Precautions: Review of experience to date suggests that a subgroup of older patients with associated severe illness may tolerate diarrhea less well. When clindamycin is indicated in these patients, they should be carefully monitored for change in bowel frequency. Clindamycin phosphate products should be prescribed with caution in individuals with a history of gastrointestinal disease, particularly colitis. Clindamycin phosphate should be prescribed with caution in atopic individuals. Certain infections may require incision and drainage or other indicated surgical procedures in addition to antibiotic therapy. The use of clindamycin phosphate may result in overgrowth of nonsusceptible organisms—particularly yeasts. Should superinfections occur, appropriate measures should be taken as indicated by the clinical situation. Clindamycin phosphate should not be injected intravenously undiluted as a bolus, but should be infused over at least 10–60 minutes as directed in the DOSAGE AND ADMINISTRATION section. Clindamycin dosage modification may not be necessary in patients with renal disease. In patients with moderate to severe liver disease, prolongation of clindamycin half-life has been found. However, it was postulated from studies that when given every eight hours, accumulation should rarely occur. Therefore, dosage modification in patients with liver disease may not be necessary. However, periodic liver enzyme determinations should be made when treating patients with severe liver disease. Prescribing clindamycin phosphate in the absence of a proven or strongly suspected bacterial infection or a prophylactic indication is unlikely to provide benefit to the patient and increases the risk of the development of drug-resistant bacteria.

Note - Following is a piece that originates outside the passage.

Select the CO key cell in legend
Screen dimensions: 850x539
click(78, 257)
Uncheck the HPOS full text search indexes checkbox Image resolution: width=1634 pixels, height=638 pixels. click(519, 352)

Adverse reaction: The following reactions have been reported with the use of clindamycin. Gastrointestinal: Abdominal pain, pseudomembranous colitis, esophagitis, nausea, vomiting and diarrhea (see WARNING box). The onset of pseudomembranous colitis symptoms may occur during or after antibacterial treatment. Hypersensitivity Reactions: Generalized mild to moderate morbilliform-like (maculopapular) skin rashes are the most frequently reported adverse reactions. Vesiculobullous rashes, as well as urticaria, have been observed during drug therapy. Rare instances of erythema multiforme, some resembling Stevens-Johnson syndrome, and a few cases of anaphylactoid reactions have also been reported. Skin and Mucous Membranes: Pruritus, vaginitis, and rare instances of exfoliative dermatitis have been reported. Liver: Jaundice and abnormalities in liver function tests have been observed during clindamycin therapy. Renal: Although no direct relationship of clindamycin to renal damage has been established, renal dysfunction as evidenced by azotemia, oliguria, and/or proteinuria has been observed in rare instances. Hematopoietic: Transient neutropenia (leukopenia) and eosinophilia have been reported. Reports of agranulocytosis and thrombocytopenia have been made. No direct etiologic relationship to concurrent clindamycin therapy could be made in any of the foregoing. Musculoskeletal: Rare instances of polyarthritis have been reported.